» Task item:
Set down exactly, from the records below, the line with "Select the 296.0" through the line with "Click the 変更 link for integration setting", and nothing else.

Dataset entries:
Content starts
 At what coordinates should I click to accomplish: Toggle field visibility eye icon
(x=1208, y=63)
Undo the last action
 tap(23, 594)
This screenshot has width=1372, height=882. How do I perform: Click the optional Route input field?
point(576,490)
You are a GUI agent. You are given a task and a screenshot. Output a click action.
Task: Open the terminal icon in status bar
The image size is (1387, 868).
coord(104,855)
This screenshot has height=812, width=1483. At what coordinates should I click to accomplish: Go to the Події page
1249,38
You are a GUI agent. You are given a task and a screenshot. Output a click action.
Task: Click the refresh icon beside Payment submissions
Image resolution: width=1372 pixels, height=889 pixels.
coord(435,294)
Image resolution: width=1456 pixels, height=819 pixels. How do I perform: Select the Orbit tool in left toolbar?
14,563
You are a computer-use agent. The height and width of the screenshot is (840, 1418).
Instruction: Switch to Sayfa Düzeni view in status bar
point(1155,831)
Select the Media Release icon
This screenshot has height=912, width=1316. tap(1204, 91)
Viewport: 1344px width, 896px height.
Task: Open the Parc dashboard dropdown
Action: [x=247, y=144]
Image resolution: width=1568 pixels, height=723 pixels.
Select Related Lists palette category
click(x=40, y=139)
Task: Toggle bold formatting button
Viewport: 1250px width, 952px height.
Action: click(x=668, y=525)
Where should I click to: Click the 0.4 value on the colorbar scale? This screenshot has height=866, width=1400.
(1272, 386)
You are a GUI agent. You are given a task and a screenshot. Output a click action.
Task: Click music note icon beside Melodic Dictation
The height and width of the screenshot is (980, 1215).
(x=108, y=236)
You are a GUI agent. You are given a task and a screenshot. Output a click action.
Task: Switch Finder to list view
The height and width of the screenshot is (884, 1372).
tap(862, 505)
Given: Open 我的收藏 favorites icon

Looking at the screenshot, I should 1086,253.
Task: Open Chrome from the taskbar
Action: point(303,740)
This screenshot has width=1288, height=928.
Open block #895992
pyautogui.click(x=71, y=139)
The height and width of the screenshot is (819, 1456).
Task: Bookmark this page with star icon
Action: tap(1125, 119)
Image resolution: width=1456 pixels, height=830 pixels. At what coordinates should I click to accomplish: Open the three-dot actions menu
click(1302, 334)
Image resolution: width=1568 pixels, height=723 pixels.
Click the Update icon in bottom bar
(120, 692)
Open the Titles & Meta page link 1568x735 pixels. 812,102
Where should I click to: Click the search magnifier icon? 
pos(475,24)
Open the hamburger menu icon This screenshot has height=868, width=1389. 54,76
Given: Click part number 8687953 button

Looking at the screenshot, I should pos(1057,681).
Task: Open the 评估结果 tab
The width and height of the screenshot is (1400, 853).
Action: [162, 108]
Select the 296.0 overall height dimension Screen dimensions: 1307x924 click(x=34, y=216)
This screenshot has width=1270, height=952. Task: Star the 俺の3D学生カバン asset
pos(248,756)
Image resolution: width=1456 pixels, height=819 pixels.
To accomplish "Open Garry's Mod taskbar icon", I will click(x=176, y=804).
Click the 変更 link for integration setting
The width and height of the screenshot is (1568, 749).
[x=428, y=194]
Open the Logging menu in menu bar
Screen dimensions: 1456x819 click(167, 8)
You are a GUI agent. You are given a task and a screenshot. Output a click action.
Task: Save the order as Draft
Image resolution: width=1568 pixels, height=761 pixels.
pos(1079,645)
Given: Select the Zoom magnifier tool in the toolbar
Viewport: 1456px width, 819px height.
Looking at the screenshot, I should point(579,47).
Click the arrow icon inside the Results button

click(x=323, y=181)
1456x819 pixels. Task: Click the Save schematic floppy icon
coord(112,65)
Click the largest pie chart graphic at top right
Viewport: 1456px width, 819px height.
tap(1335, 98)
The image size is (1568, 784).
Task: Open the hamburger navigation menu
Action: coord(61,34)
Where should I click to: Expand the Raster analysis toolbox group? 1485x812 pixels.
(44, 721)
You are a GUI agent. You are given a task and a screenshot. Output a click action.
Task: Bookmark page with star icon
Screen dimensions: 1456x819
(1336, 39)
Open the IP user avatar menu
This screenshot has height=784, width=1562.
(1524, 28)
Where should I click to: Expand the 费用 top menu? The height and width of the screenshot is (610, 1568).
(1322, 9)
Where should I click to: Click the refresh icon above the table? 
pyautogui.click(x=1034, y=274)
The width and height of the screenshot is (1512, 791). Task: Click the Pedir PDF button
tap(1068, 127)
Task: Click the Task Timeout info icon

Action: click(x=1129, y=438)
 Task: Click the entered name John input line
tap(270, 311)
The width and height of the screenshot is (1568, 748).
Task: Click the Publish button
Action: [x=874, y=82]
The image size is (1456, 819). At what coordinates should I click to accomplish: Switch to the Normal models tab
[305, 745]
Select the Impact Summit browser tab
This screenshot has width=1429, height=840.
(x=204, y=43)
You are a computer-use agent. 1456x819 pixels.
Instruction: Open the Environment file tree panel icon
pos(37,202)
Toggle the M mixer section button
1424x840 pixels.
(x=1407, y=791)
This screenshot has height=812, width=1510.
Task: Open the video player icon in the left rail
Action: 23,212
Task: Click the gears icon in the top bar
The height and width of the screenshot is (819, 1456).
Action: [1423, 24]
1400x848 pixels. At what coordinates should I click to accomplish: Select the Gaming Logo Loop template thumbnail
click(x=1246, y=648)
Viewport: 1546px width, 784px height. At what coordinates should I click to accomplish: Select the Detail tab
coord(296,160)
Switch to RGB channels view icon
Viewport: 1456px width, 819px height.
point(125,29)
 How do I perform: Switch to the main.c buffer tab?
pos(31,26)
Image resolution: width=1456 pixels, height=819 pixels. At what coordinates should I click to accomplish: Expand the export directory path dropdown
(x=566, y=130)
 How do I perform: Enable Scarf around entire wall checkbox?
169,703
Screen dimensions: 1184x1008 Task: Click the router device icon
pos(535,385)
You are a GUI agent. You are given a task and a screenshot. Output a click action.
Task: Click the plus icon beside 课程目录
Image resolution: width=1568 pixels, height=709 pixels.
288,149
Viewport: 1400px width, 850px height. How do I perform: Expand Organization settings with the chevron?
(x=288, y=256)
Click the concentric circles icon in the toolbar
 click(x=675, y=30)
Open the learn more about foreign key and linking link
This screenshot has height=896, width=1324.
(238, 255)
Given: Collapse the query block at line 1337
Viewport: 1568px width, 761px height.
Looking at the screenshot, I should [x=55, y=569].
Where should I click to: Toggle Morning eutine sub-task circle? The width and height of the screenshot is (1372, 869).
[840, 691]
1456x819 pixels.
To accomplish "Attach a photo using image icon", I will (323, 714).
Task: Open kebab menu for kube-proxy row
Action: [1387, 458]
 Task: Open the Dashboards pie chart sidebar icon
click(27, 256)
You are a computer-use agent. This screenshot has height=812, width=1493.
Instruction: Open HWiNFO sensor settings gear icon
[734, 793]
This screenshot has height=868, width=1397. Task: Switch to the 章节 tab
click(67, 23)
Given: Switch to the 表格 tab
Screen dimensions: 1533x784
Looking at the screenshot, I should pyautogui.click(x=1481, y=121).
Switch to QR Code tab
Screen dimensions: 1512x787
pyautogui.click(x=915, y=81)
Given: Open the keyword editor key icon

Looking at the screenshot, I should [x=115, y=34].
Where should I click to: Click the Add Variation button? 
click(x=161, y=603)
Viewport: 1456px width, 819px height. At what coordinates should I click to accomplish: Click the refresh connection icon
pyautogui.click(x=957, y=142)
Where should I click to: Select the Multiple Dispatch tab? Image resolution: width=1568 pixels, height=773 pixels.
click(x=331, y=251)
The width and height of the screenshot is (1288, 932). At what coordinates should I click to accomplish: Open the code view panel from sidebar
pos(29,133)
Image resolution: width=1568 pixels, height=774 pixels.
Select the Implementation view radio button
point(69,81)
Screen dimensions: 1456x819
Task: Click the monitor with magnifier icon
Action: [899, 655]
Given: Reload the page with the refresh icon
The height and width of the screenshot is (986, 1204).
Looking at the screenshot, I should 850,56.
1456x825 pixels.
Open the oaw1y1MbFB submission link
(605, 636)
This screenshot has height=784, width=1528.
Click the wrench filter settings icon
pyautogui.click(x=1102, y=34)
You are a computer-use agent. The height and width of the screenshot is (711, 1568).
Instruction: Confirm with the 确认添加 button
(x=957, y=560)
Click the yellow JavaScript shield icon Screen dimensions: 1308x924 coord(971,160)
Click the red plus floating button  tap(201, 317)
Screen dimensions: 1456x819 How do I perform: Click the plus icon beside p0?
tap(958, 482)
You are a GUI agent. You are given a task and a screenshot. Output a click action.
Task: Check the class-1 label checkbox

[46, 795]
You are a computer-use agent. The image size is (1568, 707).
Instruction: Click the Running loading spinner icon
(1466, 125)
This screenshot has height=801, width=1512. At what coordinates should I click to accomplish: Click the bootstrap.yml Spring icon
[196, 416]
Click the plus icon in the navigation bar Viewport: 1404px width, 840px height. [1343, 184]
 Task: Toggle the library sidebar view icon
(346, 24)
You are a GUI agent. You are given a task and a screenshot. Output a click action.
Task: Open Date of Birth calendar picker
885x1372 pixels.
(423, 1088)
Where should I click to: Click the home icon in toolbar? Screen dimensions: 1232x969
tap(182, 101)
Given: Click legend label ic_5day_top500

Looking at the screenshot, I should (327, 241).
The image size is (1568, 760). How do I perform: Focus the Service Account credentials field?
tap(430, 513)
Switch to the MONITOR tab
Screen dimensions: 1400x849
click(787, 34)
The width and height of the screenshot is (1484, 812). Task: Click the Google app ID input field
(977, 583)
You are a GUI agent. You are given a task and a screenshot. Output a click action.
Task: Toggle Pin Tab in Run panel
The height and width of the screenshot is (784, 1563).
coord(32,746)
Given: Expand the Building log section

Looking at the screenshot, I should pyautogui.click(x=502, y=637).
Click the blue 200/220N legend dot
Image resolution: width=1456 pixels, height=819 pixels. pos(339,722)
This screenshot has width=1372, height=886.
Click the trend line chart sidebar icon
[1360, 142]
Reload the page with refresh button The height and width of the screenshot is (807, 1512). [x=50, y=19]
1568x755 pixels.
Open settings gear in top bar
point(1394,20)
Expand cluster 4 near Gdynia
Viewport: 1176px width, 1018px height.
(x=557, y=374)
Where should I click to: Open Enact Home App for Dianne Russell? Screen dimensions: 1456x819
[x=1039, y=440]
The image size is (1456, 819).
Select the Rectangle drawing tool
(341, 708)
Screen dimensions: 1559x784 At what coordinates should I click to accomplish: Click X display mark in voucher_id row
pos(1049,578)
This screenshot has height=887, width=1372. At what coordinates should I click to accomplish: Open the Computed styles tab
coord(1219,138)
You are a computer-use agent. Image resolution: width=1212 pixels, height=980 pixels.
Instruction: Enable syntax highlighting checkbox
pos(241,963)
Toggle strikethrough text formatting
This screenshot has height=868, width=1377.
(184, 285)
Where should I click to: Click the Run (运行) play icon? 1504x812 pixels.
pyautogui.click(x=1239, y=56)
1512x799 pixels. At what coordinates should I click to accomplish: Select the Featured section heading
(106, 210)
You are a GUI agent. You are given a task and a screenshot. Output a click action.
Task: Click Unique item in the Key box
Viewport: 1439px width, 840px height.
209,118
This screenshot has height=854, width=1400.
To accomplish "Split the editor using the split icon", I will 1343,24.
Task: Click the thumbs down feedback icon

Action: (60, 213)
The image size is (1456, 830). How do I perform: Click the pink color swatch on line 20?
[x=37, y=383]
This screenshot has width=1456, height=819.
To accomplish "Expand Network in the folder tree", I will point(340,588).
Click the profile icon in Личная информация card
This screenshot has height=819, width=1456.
Content ends
» Result of this exercise:
Select the 296.0 overall height dimension Screen dimensions: 1307x924 click(x=34, y=216)
This screenshot has width=1270, height=952. Task: Star the 俺の3D学生カバン asset
pos(248,756)
Image resolution: width=1456 pixels, height=819 pixels.
To accomplish "Open Garry's Mod taskbar icon", I will click(x=176, y=804).
Click the 変更 link for integration setting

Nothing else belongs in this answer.